Tuesday, January 17, 2012

All Hail The Football High Powers

Woe be unto thee that disobeyeth the football gods. After a year of historical exploits and off-the-chart statistics, high-powered NFL offenses were threatening to change the game and reduce it's foundation and core values to rubble. But just when football purists thought all hope was lost, from out of the smoke and ashes arose a familiar conquering sight: smashmouth football. Over this past weekend in the NFL divisional round, smashmouth stood up and boldly declared: I am still here, and I'm not going anywhere anytime soon.

The weekend began with smashmouth pounding a New Orleans Saints RB (P. Thomas) out of the game, starting a contant stream of turnovers that put the Saints behind early. And though they eventually overcame the early deficit with their high-powered GQ glamour offense, it was their defense that failed to hold onto a fourth-quarter lead given to them -- twice. Then, in the weekend's final game, button-downed glamour football tried to make one last desperate stand against smashmouth, when the Green Bay Packers cut their deficit to the New York Giants down to 2 TDs halfway thru the fourth quarter. This gave the Pack some measure of hope that their own high-caliber pretty-boy offense would ride thru on a white horse to rescue the day. But, as with the Saints, their defensive deficiencies betrayed them, as the Giants -- armed with smashmouth running -- immediately marched right back down an onside-kick-shortened field and restored an insurmountable 3-TD lead.
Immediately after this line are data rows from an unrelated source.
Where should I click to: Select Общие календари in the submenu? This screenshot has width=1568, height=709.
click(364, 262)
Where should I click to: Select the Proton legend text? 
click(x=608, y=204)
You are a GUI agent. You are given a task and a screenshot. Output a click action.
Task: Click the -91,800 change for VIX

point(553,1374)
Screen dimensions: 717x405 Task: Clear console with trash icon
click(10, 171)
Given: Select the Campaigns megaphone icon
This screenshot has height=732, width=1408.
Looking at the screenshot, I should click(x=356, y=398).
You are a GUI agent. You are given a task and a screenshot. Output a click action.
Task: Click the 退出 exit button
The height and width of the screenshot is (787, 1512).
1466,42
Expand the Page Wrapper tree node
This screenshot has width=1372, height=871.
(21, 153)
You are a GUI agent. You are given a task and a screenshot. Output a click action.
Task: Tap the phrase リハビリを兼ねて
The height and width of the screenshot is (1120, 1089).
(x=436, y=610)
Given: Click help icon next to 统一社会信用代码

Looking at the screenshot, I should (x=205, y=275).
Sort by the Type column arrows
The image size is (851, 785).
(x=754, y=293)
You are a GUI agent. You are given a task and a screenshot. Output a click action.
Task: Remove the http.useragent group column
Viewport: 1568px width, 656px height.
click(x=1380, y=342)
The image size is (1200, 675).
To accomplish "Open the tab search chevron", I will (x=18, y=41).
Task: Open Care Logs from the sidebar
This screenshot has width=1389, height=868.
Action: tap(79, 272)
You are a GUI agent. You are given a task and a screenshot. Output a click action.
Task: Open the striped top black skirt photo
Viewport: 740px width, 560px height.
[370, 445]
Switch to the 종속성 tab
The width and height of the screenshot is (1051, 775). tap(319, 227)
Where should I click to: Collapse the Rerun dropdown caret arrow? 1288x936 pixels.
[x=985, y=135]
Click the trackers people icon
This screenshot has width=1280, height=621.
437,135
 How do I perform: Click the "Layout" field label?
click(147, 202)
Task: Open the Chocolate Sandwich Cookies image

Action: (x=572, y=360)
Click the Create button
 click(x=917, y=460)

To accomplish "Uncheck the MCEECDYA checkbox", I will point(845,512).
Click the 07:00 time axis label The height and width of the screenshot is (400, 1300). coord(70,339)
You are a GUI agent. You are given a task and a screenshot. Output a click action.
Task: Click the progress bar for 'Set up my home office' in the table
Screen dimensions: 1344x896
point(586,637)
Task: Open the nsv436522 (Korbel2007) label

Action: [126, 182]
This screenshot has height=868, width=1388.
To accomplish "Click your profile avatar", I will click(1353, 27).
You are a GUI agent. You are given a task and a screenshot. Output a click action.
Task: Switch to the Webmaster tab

Both Green Bay and New Orleans were held in check by stingy opponents' defenses -- as well as their own costly mistakes -- and ultimately done in by the porousness of their own defenses. In between, the New England Patriots showed that maybe, just maybe, their reorganized defense can actually perform (statistically-speaking, their defense kept the Packers' company at the very bottom of the NFL rankings), and the Baltimore Ravens just went about their ho hum workmen smashmouth day, giving up exactly zero points in the 2nd half of their game.

What's somewhat strangely ironic in all this is that the San Francisco 49ers, the one team built more on smashmouth football than any left in the playoffs, were almost betrayed by their usually-stout defense (missing tackles, making judgment errors, and giving up 2 late TD drives) and had to be rescued by glittery offensive plays. I suppose the gods were subtly whispering to us: balance, it's all about balance.

So, the result of all this is that three smashmouth teams -- and a team who performed like one -- are all that remain in this year's playoff field. Those luxurious high-powered offense-driven teams? They will be parked in the garage at home watching with the rest of us.

We've heard it innumerable times: offense wins games, defense wins championships.

Betrayeth ye not the football gods, or suffer the wrath of agonizing playoff elimination. Purists rejoice!